Ask yourself: "Do I need information, expertise, or a fresh perspective?" If yes → consult an agent.
NOT for:
- Implementation work →
subagent-driven-development - Multi-perspective review where agents need to discuss and converge →
design-meeting
Core Principle
Agents provide fresh context for focused tasks. You own the through-line understanding. Agents research, advise, and review.
No blocking authority. Agents provide input, you decide.
Choosing the Agent
Check the current Agent tool registry first — it varies by project. Common general-purpose types:
| Need | Agent Type | Example |
|------|-----------|---------|
| Broad fan-out search, locate code | Explore | "Find every consumer of the ActionQueue" |
| Implementation planning | Plan | "Plan the migration to the new schema" |
| Correctness review of changes | code-reviewer | "Review this diff for bugs" |
| Research external docs | web-search-researcher | "Best practices for JWT refresh tokens" |
| Anything else | general-purpose + role line | "Review this retry logic for failure modes" |
| Domain judgment | project persona, or ad-hoc persona | invariant-analyst, premise-auditor, ... |
Personas are the right tool for domain judgment — when they're built right.

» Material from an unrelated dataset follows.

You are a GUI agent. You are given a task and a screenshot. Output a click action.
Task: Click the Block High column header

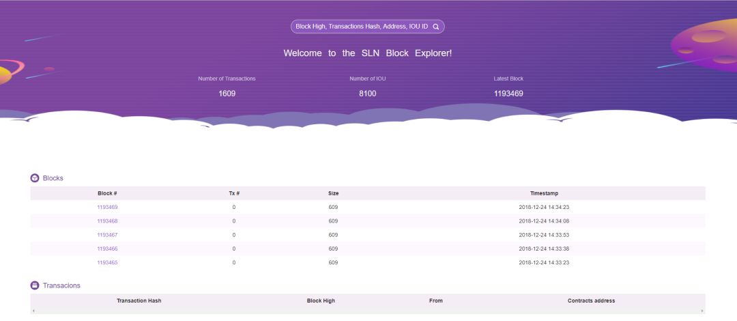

The failure mode research warned about (identity prompt → overconfidence →
skipped tool use) comes from naked identity: "You are an expert" sitting on
a thin capability list. A persona earns its dispatch when identity sits on a
capability foundation: a domain reasoning chain, opinionated principles,
and a verification mandate (cite file:line, compute the numbers, attack the
claim). See writing-personas and the agent-personality plugin for
construction; foundation-first is what prevents the overconfidence trap, not
identity avoidance.
Ad-hoc personas (generated for one dispatch, no file) follow the same
rule, compressed: one identity line, 3-5 domain-specific reasoning steps, a
review posture, an explicit verification mandate. If you can't write the
reasoning steps, you wanted general-purpose with a role line.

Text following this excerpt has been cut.